In another study, real-time rapid counting of virus was performed in serum samples using SP-IRIS [39]. The surface of the SP-IRIS chip and setup were modified with antibodies as a highly sensitive rapid detection platform for pathogen detection with minimal sample preparation. Captured VSV particles on the sensor represented higher signals and with the optimal surface chemistry described earlier; no non-specific binding coming from the complex media was observed. As a result, VSV-Ebola model was detected at a concentration of as low as 100 PFU/ml in less than 30 min.

Moreover, digital exosome detection was demonstrated using SP-IRIS (Figure 9C) [38]. In this study, the size and multi-phenotype information from the same exosome were obtained.

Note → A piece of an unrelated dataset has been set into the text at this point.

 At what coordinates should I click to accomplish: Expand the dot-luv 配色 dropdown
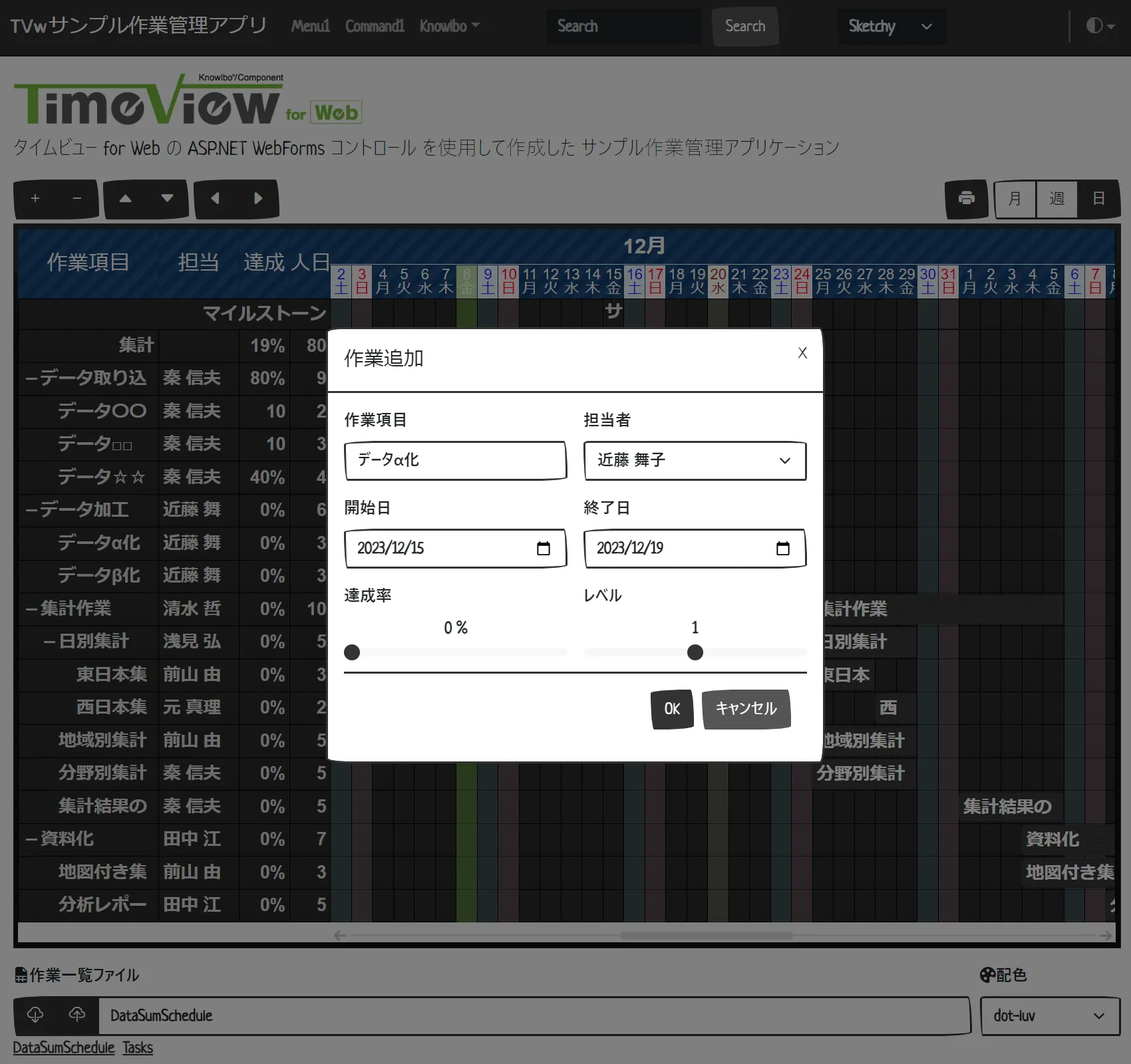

The size distribution for the exosomes from HEK 293 cell line was determined as 50–200 nm. Despite being very low refractive index and at very low concentrations in the real samples, with properly immobilized antibodies and smooth background, exosomes were captured and digitally counted with a detection limit of 3.94×109 particles/ml, which is very sensitive compared to conventional characterization techniques. Detection and characterization are two different problems for BNPs. Even though the detection is possible with these techniques, characterization needs to be done with the proper instrumentation and surface chemistry. Here, it is important to determine the size of the exosome particles. In order to determine the size, the surface roughness must be small enough to be able to differentiate between the BNPs as specific elevation of NPs due to surface morphology affects the perceived size as seen in Figure 9D [89].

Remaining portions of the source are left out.